Warten auf Godot | Depot 1
Von Samuel Beckett Eine verkehrte Welt: Die Zuschauer sitzen auf der Bühne, die Schauspieler performen in, auf und über den roten Plüschsesselreihen des eigentlichen Zuschauerraums.
Zwar sind die meisten Reihen mit weißen Stoffbahnen abgedeckt, aber in diesem weißen Meer sitzen Wladimir und Estragon und machen, was sie gestern schon gemacht haben. Sie warten auf Godot. Warum, wissen sie nicht.
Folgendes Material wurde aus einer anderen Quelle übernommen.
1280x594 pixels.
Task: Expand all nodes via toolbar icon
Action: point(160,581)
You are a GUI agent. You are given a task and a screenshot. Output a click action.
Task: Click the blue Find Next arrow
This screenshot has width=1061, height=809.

Sie haben nur das Gefühl, es sei wichtig. Es könne ihr Leben verändern. Die Hoffnung wächst, als Meister Pozzo die Bühne betritt: überschwänglich, von sich selbst eingenommen, sadistisch. Für ihn gibt es kein Morgen, nur das Hier und Jetzt. Was zählt ist er selber und sein Sklave Lucky. Pozzo ist schrill in allem, was er tut und was er verkörpert, das Gegenteil der beiden augenscheinlichen Vagabunden. Samuel Becketts Stück wankt zwischen der Erwartung auf etwas Anderes, Besseres und dem Leben in der Gegenwart. Regisseur Jan Bosse gelingt eine Inszenierung, die mit der Prämisse „Theater mit Corona“ augenzwinkernd umgeht. Umarmen? Nein, lieber nicht. Ein Küsschen? WAAAS? Erst recht nicht. Peter Knaack und Jörg Ratjen sind ein eingespieltes Vagabunden-Team. Ihnen ist die Freude am Spiel nicht vergangen. Die Live-Musik kommt von Carolina Bigge, die diese Performance meisterlich untermalt. Setzen Sie sich auf die Bühne, nicht unbedingt um zu verstehen, sondern um zuzuhören.